─── RECORD SET ───

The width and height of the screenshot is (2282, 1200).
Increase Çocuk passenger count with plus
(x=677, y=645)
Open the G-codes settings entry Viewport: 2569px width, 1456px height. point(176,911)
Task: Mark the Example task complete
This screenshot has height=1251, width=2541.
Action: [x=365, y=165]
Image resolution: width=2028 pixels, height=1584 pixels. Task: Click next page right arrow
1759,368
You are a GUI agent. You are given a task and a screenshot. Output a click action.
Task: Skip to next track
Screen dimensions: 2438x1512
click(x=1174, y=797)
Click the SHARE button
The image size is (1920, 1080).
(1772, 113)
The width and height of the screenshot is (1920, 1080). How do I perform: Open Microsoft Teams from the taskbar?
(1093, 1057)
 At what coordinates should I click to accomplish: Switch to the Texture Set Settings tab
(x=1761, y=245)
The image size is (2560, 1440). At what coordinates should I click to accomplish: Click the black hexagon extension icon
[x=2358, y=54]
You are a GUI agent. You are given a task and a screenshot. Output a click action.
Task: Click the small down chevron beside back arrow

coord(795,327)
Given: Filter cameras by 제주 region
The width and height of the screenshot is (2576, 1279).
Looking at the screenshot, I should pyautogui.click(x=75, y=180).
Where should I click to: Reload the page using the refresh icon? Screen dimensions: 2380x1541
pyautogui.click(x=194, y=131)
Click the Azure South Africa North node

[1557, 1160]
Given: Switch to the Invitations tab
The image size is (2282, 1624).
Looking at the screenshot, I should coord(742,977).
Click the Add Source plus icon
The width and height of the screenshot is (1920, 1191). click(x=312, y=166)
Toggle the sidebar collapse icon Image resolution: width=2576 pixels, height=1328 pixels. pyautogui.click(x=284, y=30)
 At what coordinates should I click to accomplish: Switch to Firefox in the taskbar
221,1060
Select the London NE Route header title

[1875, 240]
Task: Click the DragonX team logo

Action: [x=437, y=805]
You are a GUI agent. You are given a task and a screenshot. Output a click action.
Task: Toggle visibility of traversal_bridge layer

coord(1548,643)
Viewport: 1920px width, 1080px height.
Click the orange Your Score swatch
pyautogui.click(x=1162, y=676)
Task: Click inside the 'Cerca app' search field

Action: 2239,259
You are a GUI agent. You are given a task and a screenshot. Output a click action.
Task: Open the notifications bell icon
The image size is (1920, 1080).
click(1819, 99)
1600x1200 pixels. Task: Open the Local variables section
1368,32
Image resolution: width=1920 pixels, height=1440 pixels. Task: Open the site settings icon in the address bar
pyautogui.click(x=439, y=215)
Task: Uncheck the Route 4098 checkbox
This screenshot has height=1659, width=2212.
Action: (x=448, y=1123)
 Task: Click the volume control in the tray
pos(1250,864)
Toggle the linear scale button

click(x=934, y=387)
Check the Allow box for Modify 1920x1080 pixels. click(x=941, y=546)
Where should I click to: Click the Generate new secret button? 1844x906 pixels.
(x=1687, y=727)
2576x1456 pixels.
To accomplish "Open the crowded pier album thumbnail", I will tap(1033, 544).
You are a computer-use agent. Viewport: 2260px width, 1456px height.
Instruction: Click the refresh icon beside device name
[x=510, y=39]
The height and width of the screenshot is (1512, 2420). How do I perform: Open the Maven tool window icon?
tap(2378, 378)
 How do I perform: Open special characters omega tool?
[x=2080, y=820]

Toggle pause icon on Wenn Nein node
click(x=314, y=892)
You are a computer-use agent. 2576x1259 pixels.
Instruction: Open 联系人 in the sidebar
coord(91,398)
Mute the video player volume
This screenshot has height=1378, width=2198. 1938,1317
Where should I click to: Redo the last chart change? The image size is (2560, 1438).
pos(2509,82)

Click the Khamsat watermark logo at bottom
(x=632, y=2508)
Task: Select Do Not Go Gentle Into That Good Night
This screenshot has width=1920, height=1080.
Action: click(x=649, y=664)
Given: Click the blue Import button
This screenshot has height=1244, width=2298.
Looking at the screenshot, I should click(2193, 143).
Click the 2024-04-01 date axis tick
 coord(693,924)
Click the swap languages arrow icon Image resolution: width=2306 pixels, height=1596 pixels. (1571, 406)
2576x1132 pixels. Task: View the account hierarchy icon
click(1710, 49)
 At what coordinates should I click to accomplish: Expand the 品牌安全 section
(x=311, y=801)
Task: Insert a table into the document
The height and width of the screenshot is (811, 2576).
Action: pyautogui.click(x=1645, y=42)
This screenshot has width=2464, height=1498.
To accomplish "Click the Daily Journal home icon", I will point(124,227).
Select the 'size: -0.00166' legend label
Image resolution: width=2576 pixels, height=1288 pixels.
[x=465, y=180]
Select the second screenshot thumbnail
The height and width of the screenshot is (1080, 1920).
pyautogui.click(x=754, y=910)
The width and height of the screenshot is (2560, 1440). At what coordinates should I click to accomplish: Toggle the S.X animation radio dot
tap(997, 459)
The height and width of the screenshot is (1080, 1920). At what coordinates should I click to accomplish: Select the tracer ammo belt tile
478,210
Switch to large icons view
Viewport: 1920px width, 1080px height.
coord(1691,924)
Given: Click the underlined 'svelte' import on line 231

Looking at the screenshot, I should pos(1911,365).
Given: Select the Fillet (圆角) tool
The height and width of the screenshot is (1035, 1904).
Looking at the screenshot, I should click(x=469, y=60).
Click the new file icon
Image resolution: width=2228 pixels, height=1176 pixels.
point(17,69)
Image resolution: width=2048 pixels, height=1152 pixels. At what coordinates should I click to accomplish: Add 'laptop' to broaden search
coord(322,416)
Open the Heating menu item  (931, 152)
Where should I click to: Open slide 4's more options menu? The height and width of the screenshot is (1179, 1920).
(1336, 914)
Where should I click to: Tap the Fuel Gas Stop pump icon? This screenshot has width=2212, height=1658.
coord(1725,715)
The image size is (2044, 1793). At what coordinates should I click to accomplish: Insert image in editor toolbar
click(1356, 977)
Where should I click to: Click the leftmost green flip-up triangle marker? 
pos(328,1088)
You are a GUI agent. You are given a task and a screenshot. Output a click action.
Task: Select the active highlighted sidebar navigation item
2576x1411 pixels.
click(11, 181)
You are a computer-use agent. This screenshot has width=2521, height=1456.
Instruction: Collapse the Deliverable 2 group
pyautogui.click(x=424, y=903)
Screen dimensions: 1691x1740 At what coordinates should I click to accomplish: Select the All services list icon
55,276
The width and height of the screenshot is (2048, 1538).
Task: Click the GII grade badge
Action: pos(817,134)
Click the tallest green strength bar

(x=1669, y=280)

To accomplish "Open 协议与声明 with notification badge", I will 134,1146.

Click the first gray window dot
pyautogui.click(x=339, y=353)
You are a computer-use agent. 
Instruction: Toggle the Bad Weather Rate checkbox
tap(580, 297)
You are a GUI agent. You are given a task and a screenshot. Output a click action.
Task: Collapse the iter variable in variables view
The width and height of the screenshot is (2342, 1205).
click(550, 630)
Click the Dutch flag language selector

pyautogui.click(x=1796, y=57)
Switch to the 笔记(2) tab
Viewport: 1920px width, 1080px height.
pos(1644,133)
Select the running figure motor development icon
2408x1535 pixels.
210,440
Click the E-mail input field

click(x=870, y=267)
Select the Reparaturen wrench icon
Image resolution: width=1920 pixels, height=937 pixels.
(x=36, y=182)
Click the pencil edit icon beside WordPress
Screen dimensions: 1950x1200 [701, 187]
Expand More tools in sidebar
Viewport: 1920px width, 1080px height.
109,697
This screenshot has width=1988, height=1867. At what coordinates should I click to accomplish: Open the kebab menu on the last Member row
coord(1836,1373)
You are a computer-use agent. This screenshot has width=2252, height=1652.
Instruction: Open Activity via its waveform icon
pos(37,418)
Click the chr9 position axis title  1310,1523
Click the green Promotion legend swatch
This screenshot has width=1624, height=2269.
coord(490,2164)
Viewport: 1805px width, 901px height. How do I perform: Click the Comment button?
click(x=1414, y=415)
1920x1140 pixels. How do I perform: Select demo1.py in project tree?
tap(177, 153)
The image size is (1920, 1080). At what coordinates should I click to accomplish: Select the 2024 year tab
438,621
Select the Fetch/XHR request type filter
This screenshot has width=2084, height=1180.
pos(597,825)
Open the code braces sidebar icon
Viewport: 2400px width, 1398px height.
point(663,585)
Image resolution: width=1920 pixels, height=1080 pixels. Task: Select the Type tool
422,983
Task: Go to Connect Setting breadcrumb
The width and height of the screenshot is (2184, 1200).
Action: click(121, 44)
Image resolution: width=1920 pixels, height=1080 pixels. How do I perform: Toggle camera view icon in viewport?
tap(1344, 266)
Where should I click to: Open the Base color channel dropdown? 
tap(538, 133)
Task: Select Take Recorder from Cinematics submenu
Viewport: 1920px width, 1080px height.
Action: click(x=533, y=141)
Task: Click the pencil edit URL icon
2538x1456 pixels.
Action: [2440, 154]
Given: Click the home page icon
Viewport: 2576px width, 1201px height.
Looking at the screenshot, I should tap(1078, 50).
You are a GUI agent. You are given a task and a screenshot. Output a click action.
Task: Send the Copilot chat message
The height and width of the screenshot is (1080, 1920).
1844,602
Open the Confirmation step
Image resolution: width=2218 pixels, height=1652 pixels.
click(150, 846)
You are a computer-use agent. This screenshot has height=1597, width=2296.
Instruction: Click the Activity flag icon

───

## ASSIGNED TASK
All lines of the entries above where "item" turns up should be reported.

## FINAL ANSWER
Open the Heating menu item  (931, 152)
Task: Select the active highlighted sidebar navigation item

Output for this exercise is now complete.